Bandeau
mcInform@ctions
Travail de fourmi, effet papillon...
Descriptif du site
Mediapart
Bizutage dans l’armée de l’air : les photos de la honte
Article mis en ligne le 8 mai 2021

Après un bizutage particulièrement violent durant lequel il a été ligoté à une cible et visé par des avions de chasse, un pilote affecté à la base aérienne 126 de Solenzara (Corse) a porté plainte contre X pour « violences volontaires aggravées » et « mise en danger de la vie d’autrui ». Mediapart révèle les photos et vidéo de cet épisode qui ternit encore l’image d’une armée de l’air déjà éprouvée par des affaires de harcèlement présumé sur la base de Nancy.

« Sac sur la tête », « poignets et genoux ligotés au Scotch », « attaché contre un poteau avec des sangles », « bruits d’obus qui se fracassent »... Le récit de la journée en enfer vécue par le pilote A. S. est déjà marquant en version écrite, récit retranscrit dans la plainte contre X qu’il a choisi de déposer ce mercredi 5 mai et révélé par La Provence.

Il l’est encore plus accompagné de documents qui ne laissent aucun doute sur la gravité du bizutage (qui est un délit) subi par ce jeune pilote de l’armée de l’air le 27 mars 2019, sur la base aérienne de Solenzara (Corse) : les photos et vidéos prises par les auteurs des faits eux-mêmes, que Mediapart a pu se procurer.

On y voit quasiment tout, des premières brimades au final ahurissant de cette journée : A. S. ligoté à un poteau, sac sur la tête, survolé par des Mirage.

À son arrivée dans les locaux de l’escadron 2/5 Île-de-France, prestigieux escadron de chasse de l’armée française doté de Mirage 2000, A. S. essuie d’abord les remarques sarcastiques de ses nouveaux collègues. Le ton est encore gentillet : on le met dans une tenue de survol maritime étanche, que l’on gonfle, et on lui demande de faire « l’horloge humaine » - de tendre les bras pour figurer les heures et les minutes. (...)

Les choses commencent à prendre une tournure moins anodine lorsque, pris en charge par d’autres militaires, on lui met un sac à casque sur la tête. A. S. est alors, selon le récit qu’il fait dans sa plainte, « transporté dans un véhicule personnel pour un trajet d’environ trente minutes ». Sur une photo prise durant ce trajet, on voit trois militaires encadrer le pilote (qui a toujours un sac sur la tête), hilares. (...)

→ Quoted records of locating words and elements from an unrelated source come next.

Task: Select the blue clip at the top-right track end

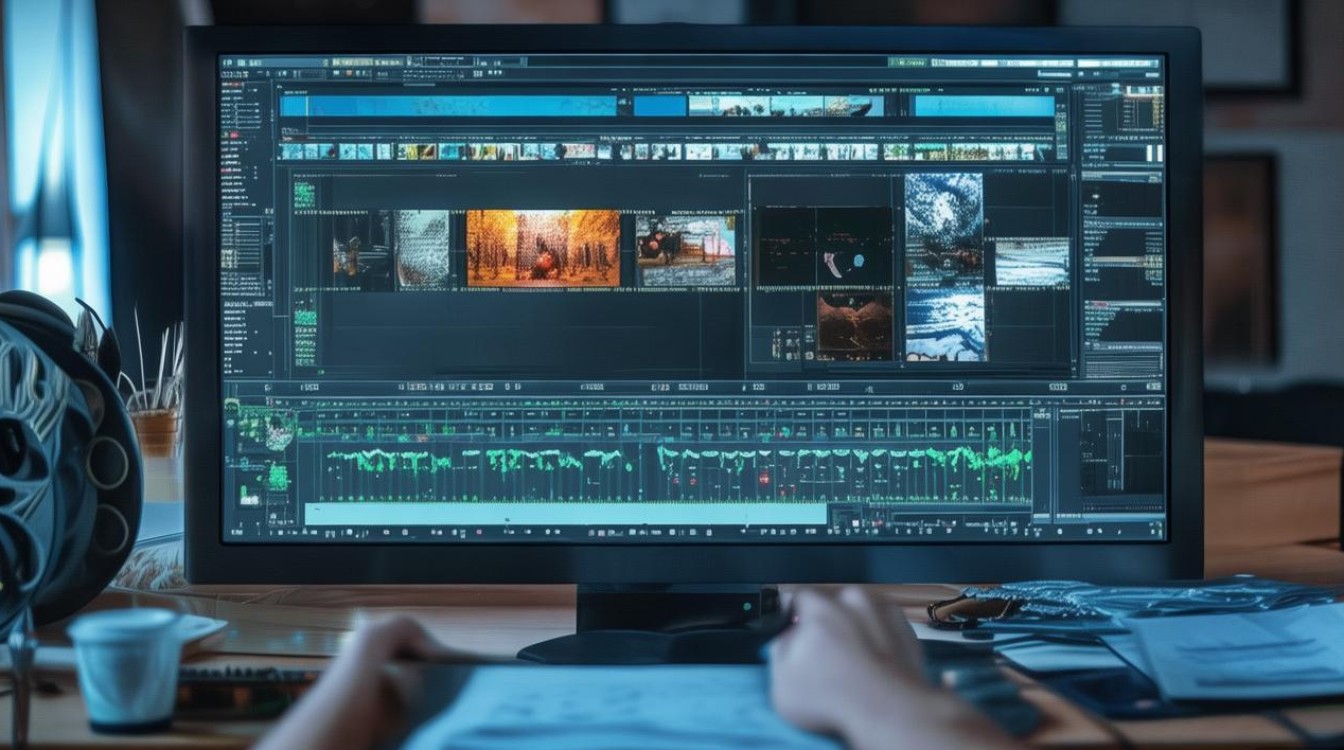Action: [x=984, y=106]
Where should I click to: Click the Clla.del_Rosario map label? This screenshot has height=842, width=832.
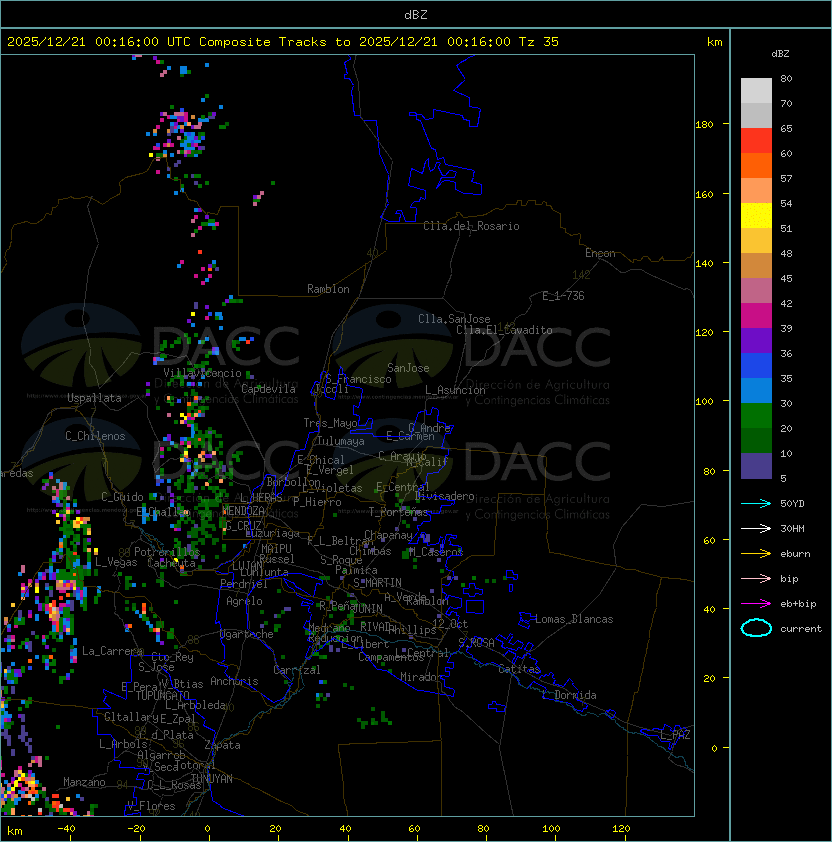coord(471,226)
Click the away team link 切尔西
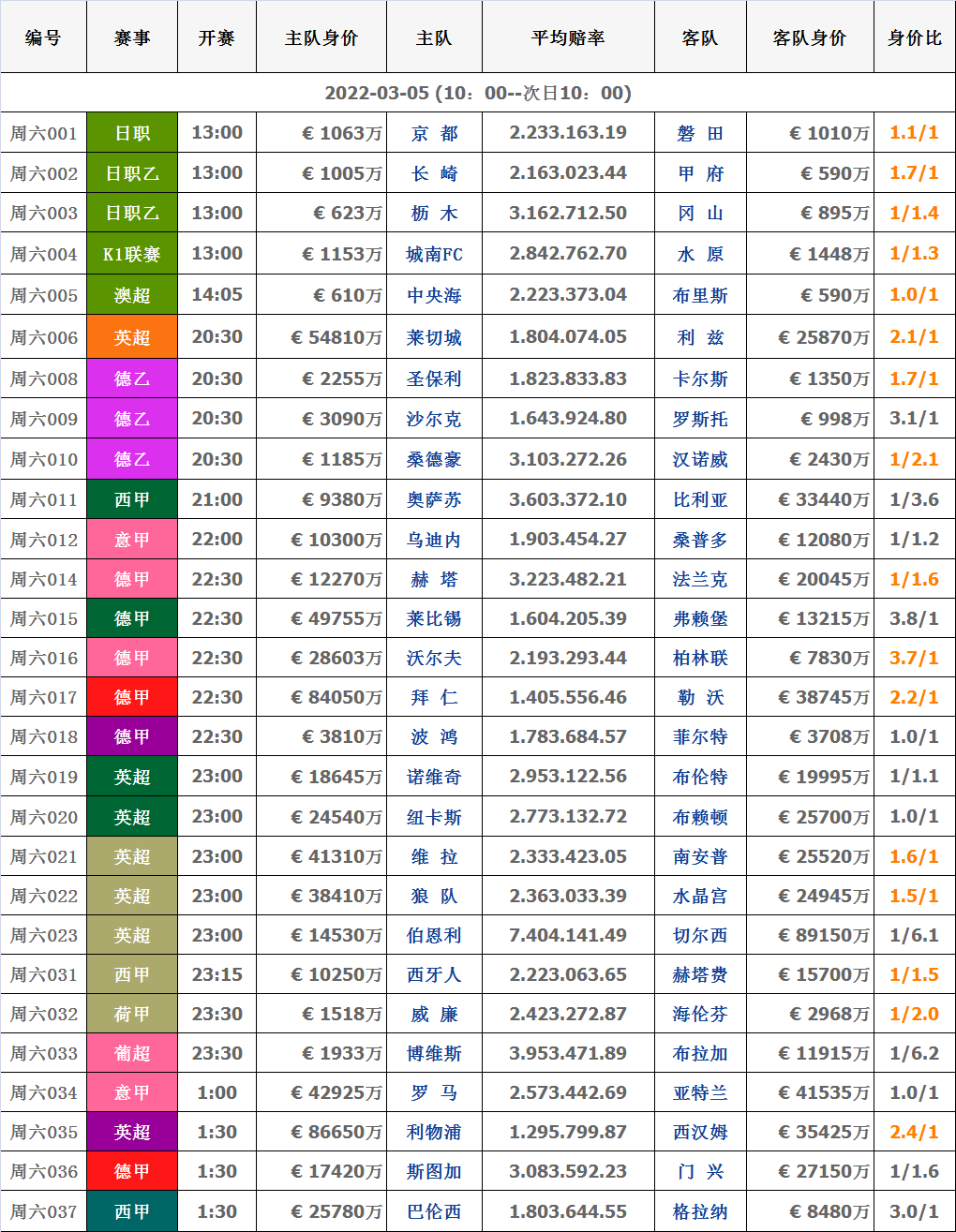The width and height of the screenshot is (956, 1232). 700,936
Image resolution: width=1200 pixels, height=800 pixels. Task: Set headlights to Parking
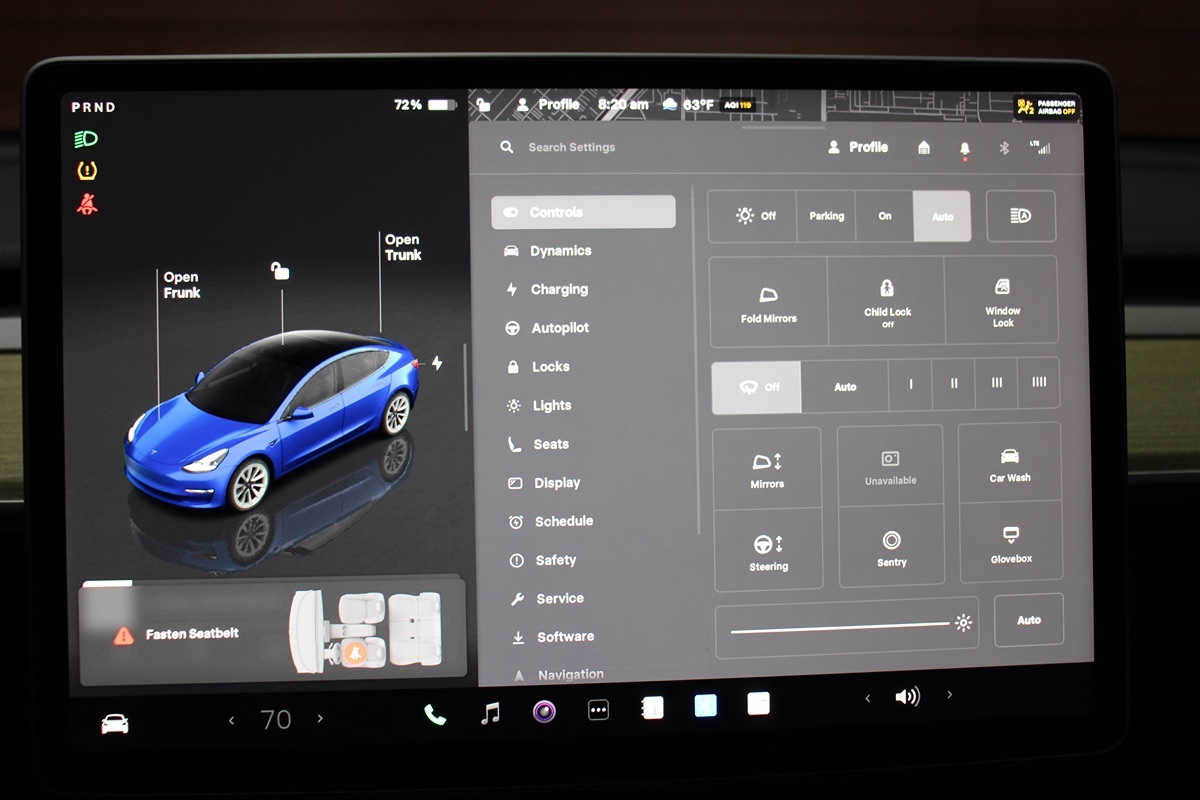(826, 216)
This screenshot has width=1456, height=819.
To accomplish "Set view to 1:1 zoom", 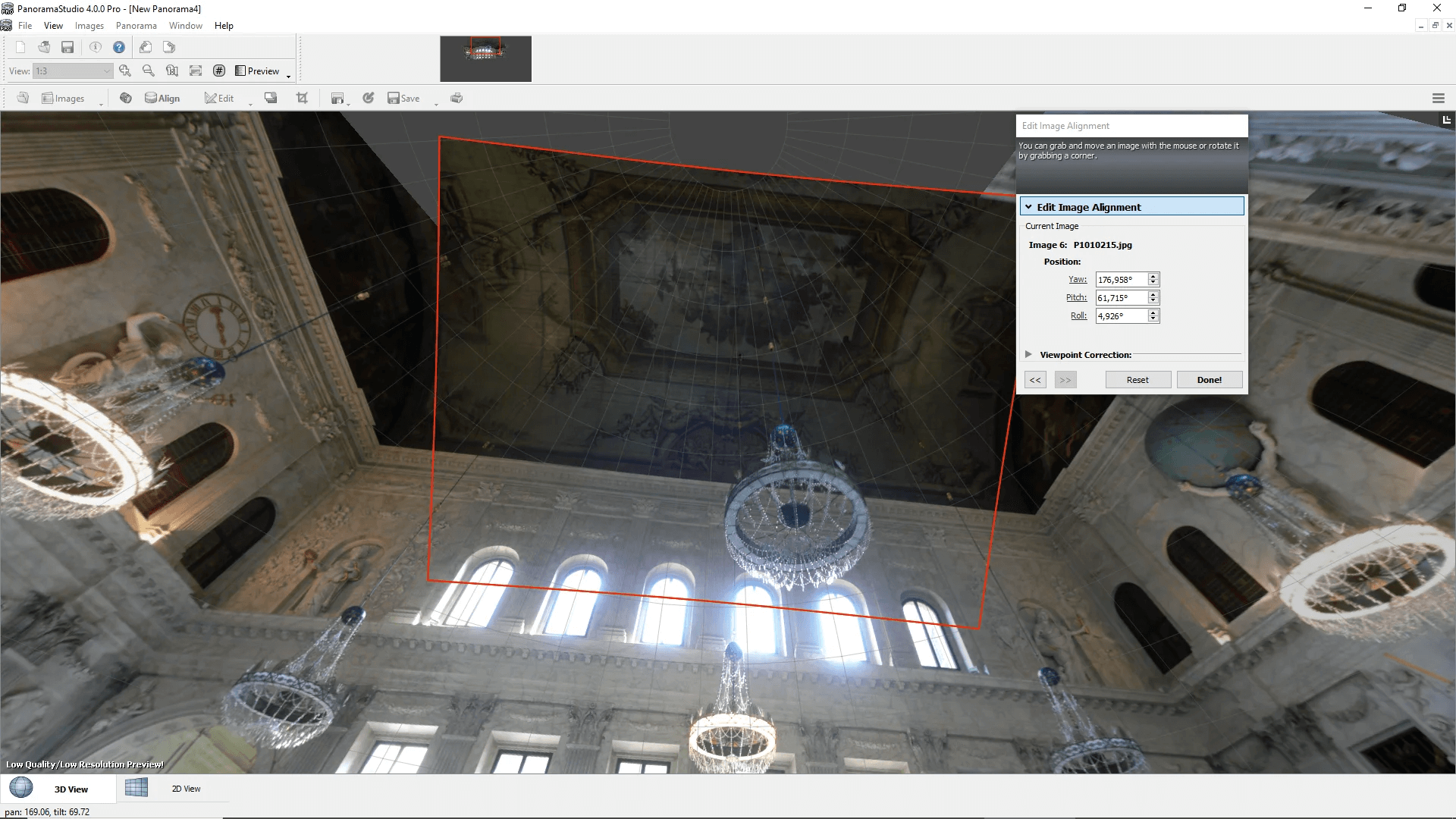I will tap(172, 71).
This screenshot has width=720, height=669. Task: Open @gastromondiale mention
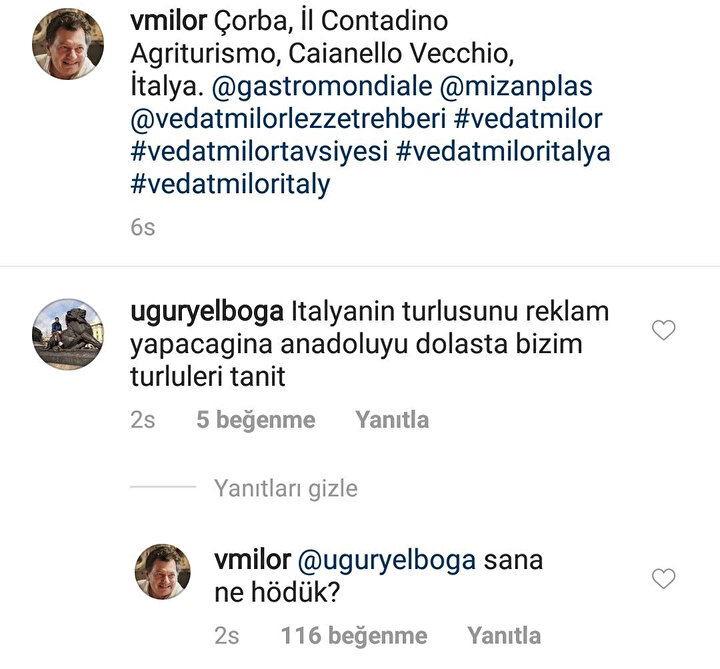[322, 86]
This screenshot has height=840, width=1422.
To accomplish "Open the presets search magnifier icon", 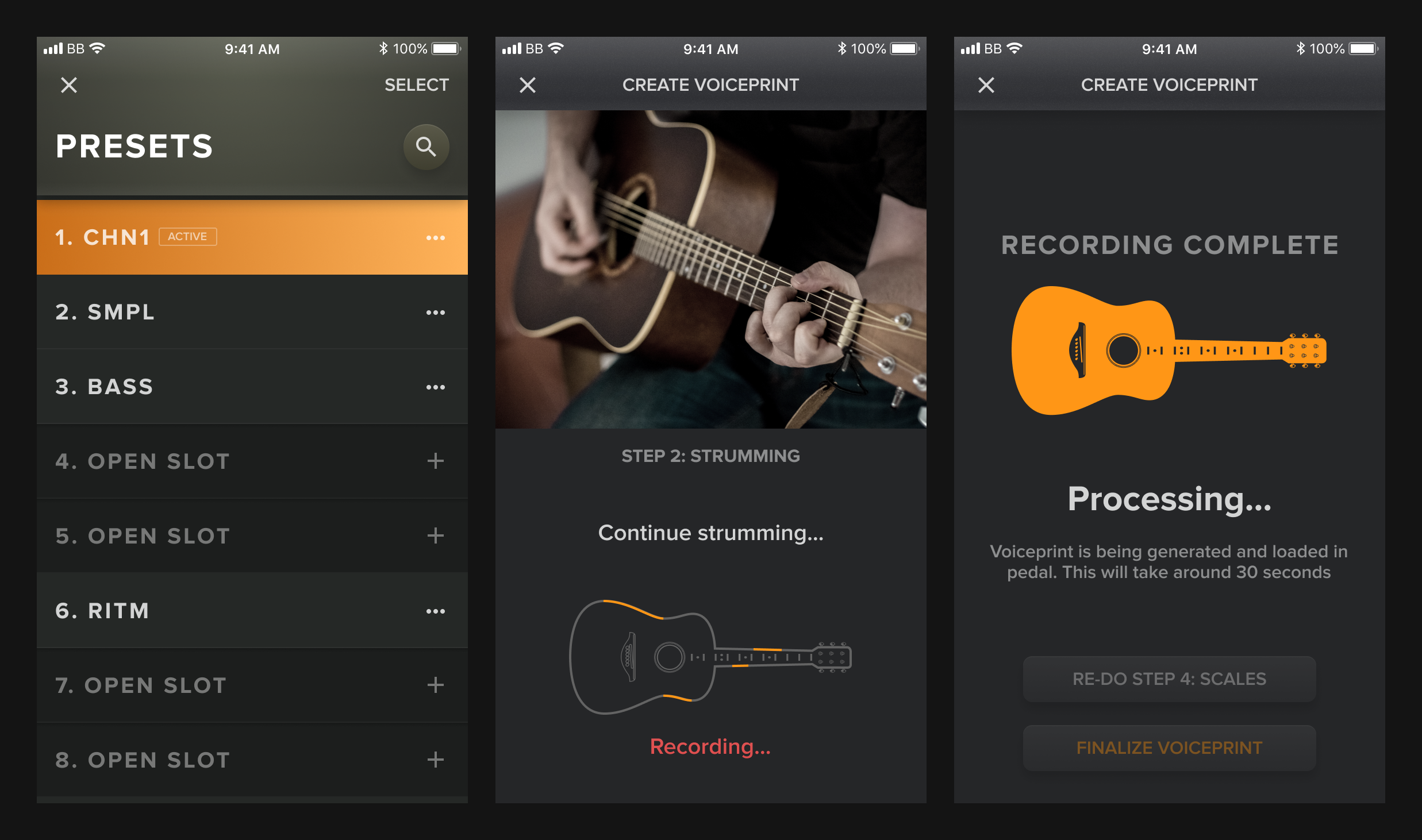I will 426,147.
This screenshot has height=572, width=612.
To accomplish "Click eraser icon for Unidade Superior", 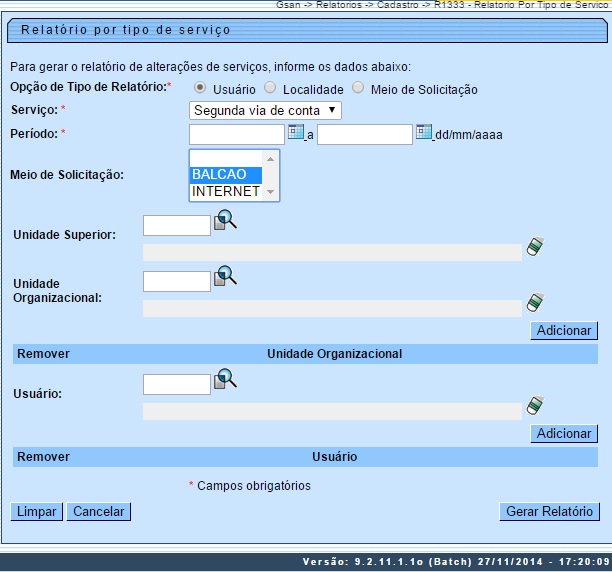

Les brimades et violences montent encore d’un cran lorsque, sorti de cette voiture, A. S. est confié à un nouveau groupe de militaires, qu’il ne connaît pas. Là, il est ligoté avec du Scotch : ses poignets, le haut de ses genoux et ses cheville sont entravés. Il est jeté à l’arrière d’un pick-up. (...)

Les collègues du jeune militaire continuent de prendre en photo leur forfait. (...)

Il est attaché à un poteau avec des sangles. Ce n’est qu’une autre dizaine de minutes plus tard, en entendant des bruits de réacteurs d’avion de chasse, qu’A. S. comprend qu’il est sur un champ de tir et que le poteau auquel il est maintenu entravé est une immense cible rouge. (...)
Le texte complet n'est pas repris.